What the task asks:
In the records that come next, find every line with "section". Return those lines.

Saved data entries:

——————————

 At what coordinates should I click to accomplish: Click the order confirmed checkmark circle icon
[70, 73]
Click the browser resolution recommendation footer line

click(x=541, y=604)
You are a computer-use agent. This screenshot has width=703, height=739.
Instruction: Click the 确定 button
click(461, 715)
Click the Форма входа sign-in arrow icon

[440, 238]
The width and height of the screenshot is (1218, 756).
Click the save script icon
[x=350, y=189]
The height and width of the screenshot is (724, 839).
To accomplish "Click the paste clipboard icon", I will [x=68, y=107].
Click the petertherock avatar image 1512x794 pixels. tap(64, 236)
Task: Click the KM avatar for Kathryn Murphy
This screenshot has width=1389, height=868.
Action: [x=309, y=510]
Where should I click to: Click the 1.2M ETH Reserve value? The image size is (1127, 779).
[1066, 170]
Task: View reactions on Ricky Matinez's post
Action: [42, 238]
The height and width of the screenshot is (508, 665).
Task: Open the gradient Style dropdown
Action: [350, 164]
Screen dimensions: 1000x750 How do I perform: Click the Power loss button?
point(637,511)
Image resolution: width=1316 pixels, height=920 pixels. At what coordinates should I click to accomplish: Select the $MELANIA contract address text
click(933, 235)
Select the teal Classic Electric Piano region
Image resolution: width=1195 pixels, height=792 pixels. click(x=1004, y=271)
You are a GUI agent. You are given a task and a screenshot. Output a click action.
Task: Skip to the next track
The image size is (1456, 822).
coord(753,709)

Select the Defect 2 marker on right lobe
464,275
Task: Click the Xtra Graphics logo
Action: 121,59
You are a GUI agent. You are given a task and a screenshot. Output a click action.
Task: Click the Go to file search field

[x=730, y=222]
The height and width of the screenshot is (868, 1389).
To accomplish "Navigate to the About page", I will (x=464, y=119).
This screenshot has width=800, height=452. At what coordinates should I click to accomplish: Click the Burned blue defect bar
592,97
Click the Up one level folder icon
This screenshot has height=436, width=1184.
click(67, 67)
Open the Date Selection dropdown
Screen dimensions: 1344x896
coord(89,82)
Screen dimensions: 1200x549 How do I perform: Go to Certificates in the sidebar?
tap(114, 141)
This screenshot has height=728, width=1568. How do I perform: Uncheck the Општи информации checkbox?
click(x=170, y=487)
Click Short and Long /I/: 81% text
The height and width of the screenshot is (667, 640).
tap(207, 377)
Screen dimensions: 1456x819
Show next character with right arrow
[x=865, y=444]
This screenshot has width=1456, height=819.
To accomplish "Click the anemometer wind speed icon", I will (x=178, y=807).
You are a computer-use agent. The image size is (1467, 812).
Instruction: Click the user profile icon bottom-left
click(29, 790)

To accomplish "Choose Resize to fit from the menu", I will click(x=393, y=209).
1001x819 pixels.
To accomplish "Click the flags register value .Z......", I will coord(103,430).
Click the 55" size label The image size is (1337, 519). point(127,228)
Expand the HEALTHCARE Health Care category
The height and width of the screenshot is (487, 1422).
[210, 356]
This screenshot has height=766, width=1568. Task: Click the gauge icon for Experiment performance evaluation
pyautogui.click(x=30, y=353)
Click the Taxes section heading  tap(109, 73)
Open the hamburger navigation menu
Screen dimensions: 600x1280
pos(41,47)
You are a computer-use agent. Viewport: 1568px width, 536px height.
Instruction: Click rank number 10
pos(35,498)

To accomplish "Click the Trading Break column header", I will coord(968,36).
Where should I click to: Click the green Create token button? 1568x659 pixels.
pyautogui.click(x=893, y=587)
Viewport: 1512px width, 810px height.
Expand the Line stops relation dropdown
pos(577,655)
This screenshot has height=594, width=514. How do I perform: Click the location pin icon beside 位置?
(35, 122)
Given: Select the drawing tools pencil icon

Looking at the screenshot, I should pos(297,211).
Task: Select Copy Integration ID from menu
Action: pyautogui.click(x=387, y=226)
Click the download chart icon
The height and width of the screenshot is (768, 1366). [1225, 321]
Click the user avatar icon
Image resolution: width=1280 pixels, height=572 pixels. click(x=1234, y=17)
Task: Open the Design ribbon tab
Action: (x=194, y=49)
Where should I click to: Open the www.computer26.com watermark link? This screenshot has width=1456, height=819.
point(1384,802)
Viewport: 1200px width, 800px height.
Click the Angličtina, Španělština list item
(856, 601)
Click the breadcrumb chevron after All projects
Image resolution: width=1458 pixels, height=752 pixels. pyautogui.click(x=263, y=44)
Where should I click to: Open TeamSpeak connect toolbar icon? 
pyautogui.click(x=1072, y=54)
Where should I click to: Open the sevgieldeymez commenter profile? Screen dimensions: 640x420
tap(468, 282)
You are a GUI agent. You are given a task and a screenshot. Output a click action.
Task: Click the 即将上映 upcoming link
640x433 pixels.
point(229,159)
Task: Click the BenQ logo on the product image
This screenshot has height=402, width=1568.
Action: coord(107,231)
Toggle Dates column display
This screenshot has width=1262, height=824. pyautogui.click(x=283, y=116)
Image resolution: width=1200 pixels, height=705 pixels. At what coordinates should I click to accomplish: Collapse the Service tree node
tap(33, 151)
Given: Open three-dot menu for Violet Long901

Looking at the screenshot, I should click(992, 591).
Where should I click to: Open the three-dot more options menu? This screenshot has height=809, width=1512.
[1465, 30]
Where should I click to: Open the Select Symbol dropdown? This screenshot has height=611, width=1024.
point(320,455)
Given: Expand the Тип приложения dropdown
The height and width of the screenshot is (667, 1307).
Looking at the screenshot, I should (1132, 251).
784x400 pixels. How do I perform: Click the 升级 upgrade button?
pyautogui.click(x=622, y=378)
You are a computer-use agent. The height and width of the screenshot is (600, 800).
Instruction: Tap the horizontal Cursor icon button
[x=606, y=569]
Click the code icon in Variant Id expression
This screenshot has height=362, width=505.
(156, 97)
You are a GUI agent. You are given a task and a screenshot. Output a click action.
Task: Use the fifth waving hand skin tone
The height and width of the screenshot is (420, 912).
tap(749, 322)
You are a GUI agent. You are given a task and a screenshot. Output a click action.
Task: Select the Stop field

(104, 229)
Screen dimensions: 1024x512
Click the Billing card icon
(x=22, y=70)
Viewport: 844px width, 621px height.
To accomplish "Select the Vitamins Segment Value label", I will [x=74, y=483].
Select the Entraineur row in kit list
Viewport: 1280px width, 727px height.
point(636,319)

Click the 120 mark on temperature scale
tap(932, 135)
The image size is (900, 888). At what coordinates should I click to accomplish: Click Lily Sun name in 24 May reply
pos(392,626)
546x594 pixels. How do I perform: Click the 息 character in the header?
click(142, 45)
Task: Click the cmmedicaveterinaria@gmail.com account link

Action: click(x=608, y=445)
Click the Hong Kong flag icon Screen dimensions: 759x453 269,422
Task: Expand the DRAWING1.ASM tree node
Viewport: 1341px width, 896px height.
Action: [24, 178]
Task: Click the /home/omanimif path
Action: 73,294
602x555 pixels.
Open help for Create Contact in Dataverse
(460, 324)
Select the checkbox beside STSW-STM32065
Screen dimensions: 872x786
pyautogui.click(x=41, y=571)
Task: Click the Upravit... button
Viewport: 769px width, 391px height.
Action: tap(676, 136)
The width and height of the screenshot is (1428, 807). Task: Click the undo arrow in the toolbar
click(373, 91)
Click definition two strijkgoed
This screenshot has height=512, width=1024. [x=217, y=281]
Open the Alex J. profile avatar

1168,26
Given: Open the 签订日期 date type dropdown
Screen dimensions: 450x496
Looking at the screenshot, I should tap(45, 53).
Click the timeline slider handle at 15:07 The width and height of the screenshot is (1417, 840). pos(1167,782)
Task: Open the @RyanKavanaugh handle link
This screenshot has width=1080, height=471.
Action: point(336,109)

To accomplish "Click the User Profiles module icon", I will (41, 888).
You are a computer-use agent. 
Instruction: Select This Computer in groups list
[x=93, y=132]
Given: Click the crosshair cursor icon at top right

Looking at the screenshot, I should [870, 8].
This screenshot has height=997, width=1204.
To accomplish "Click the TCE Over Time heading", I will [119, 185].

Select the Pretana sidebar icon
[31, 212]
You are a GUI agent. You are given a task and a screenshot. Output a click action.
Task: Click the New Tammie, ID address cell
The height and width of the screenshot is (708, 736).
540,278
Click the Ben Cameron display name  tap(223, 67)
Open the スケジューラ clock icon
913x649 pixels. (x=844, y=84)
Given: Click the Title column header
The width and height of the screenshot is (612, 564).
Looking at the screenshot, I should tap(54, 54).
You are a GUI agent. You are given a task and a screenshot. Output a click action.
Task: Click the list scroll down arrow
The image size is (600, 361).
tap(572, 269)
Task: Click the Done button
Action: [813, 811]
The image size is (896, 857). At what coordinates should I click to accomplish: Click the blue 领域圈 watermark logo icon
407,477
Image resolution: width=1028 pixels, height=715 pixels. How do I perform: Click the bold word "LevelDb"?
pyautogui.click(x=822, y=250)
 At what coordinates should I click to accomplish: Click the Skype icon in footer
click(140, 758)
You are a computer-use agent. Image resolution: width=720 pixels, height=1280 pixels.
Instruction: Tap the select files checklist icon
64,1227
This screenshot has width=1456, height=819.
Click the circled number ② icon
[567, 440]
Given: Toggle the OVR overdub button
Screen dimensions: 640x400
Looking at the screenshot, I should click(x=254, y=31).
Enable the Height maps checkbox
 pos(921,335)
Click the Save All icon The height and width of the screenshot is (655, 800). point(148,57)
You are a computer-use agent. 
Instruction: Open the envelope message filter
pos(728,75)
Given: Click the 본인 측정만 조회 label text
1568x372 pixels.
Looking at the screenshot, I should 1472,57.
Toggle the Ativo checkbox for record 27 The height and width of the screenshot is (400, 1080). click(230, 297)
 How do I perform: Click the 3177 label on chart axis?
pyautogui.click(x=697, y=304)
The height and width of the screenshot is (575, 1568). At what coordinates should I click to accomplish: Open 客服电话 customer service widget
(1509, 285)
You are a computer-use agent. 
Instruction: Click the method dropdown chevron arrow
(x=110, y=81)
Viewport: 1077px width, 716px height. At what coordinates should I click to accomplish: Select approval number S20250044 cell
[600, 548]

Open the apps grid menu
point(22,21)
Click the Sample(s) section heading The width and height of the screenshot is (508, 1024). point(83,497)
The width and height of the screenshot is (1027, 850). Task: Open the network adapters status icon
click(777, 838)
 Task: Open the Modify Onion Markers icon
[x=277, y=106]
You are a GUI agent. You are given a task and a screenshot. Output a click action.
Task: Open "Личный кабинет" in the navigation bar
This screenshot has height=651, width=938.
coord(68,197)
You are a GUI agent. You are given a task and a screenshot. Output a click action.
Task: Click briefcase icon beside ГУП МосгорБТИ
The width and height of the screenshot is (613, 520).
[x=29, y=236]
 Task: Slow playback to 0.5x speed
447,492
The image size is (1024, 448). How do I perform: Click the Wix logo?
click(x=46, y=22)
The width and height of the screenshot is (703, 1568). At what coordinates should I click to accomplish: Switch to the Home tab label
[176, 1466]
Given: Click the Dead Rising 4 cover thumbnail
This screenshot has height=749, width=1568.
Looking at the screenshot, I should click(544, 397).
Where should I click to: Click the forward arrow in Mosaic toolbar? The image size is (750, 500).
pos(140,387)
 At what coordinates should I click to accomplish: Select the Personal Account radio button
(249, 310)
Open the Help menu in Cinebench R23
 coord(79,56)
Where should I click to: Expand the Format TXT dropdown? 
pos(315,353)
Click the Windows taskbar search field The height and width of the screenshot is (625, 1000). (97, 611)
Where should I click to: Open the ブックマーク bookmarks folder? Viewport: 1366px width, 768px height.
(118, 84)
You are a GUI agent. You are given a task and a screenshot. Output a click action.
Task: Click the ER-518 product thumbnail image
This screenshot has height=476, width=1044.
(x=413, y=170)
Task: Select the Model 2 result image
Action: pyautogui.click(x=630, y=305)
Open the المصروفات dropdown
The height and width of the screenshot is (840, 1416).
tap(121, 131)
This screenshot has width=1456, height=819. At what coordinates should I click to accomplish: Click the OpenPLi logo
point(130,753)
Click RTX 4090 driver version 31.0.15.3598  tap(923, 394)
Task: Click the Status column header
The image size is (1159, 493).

——————————

Problem solution:
Click the Taxes section heading  tap(109, 73)
Click the Sample(s) section heading The width and height of the screenshot is (508, 1024). point(83,497)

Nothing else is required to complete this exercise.